▶ Assigned task:
All of the records below need to be returned exactly.

▶ The data:
»»

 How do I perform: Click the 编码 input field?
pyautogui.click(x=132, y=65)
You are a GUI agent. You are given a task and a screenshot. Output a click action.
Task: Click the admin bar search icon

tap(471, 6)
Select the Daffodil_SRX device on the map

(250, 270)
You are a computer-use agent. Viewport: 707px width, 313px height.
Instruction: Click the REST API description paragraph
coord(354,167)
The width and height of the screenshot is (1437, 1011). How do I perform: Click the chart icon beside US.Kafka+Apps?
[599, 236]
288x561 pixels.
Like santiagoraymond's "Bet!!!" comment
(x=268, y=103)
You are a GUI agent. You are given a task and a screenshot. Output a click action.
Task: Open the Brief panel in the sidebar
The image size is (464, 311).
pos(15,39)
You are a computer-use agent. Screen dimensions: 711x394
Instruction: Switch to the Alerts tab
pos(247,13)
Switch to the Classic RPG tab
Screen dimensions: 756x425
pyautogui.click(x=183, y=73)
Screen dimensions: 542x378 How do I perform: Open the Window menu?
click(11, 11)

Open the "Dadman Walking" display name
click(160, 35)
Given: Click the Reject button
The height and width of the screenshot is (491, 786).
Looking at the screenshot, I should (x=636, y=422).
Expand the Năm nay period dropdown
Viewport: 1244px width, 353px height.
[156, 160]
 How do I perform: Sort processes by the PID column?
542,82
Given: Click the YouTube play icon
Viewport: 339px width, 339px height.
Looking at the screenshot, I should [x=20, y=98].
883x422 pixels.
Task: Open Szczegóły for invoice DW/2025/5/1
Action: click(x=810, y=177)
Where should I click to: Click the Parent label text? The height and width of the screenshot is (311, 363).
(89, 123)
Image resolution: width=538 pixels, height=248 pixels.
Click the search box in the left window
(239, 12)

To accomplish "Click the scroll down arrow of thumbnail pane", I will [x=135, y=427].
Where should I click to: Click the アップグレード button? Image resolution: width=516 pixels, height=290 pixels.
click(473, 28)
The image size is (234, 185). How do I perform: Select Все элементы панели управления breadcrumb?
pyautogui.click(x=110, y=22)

««

▶ Result below:
 How do I perform: Click the 编码 input field?
pyautogui.click(x=132, y=65)
You are a GUI agent. You are given a task and a screenshot. Output a click action.
Task: Click the admin bar search icon

tap(471, 6)
Select the Daffodil_SRX device on the map

(250, 270)
You are a computer-use agent. Viewport: 707px width, 313px height.
Instruction: Click the REST API description paragraph
coord(354,167)
The width and height of the screenshot is (1437, 1011). How do I perform: Click the chart icon beside US.Kafka+Apps?
[599, 236]
288x561 pixels.
Like santiagoraymond's "Bet!!!" comment
(x=268, y=103)
You are a GUI agent. You are given a task and a screenshot. Output a click action.
Task: Open the Brief panel in the sidebar
The image size is (464, 311).
pos(15,39)
You are a computer-use agent. Screen dimensions: 711x394
Instruction: Switch to the Alerts tab
pos(247,13)
Switch to the Classic RPG tab
Screen dimensions: 756x425
pyautogui.click(x=183, y=73)
Screen dimensions: 542x378 How do I perform: Open the Window menu?
click(11, 11)

Open the "Dadman Walking" display name
click(160, 35)
Given: Click the Reject button
The height and width of the screenshot is (491, 786).
Looking at the screenshot, I should (x=636, y=422).
Expand the Năm nay period dropdown
Viewport: 1244px width, 353px height.
[156, 160]
 How do I perform: Sort processes by the PID column?
542,82
Given: Click the YouTube play icon
Viewport: 339px width, 339px height.
Looking at the screenshot, I should [x=20, y=98].
883x422 pixels.
Task: Open Szczegóły for invoice DW/2025/5/1
Action: click(x=810, y=177)
Where should I click to: Click the Parent label text? The height and width of the screenshot is (311, 363).
(89, 123)
Image resolution: width=538 pixels, height=248 pixels.
Click the search box in the left window
(239, 12)

To accomplish "Click the scroll down arrow of thumbnail pane", I will [x=135, y=427].
Where should I click to: Click the アップグレード button? Image resolution: width=516 pixels, height=290 pixels.
click(473, 28)
The image size is (234, 185). How do I perform: Select Все элементы панели управления breadcrumb?
pyautogui.click(x=110, y=22)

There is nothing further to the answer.